Aleem Nasir Update. “Pakistani-German tried on al-Qaida charge,” from the Associated Press, December 1:
KOBLENZ, Germany — A German man of Pakistani heritage went on trial Monday on charges he raised money and recruited people for al-Qaida.
Aleem Nasir faces a possible 10 years in prison if convicted of membership in a terrorist organization.
Nasir, 46, declined to give a statement as his trial opened in a Koblenz state court, but he has previously denied the charges.
Prosecutor Ulrich Boeter told the court that Nasir is suspected of recruiting fighters for al-Qaida and distributing propaganda for the organization.
Prosecutors said he traveled regularly to Pakistan and that, “by summer 2004 at the latest,” he had agreed with al-Qaida leaders to recruit members and supporters in Germany.
Besides raising money for al-Qaida, he supplied equipment such as binoculars, night-vision goggles, laser range-finders, digital compasses and radios, prosecutors said.
You’ll wonder how you ever carried on an interior spiritual struggle without them.
Before his arrest in February at his home in the southwestern state of Rhineland-Palatinate, Nasir had been arrested in Pakistan in 2007.

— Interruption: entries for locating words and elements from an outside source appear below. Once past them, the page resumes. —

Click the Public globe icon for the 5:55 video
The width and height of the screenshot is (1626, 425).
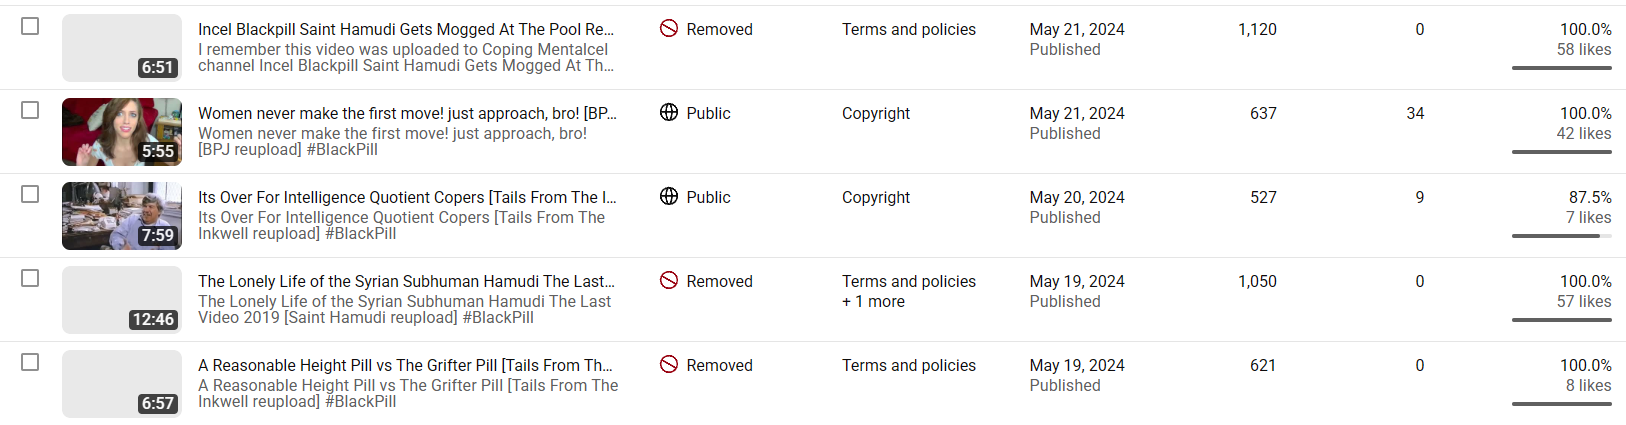click(x=669, y=113)
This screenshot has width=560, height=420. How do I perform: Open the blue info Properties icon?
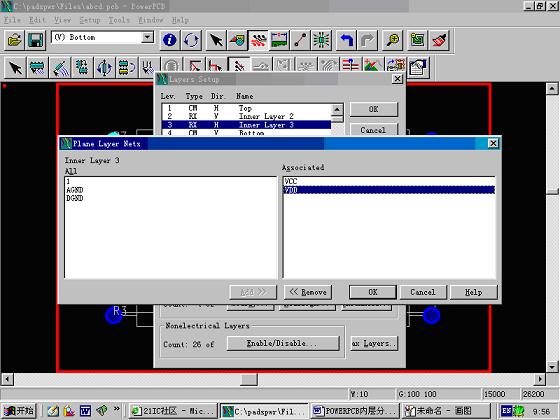[170, 40]
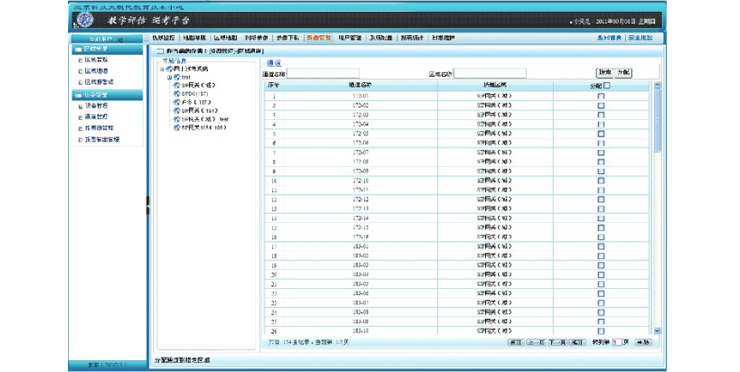740x372 pixels.
Task: Click the icon beside the test tree node
Action: coord(177,77)
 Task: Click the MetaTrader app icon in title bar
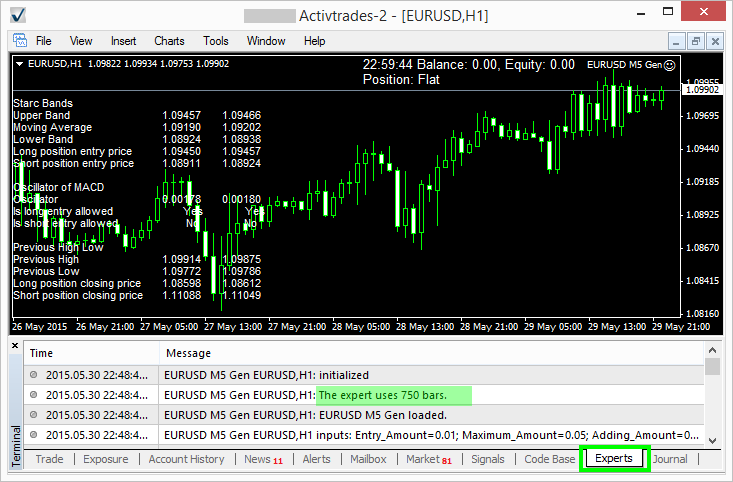point(17,15)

Nasir has said that during his two months in prison there, he was interviewed by British, American and Pakistani secret services. In an interview after his imprisonment, he said he had been tortured.
Al-Qaeda Playbook, Lesson 18.
If statements were made under torture they are inadmissible in Germany, but the court has not yet ruled on whether the evidence from Pakistan can be used. Boeter told the court Monday that even without it, his case was strong.
“We are certain that it will end with a conviction,” he said.
A verdict is expected sometime in January.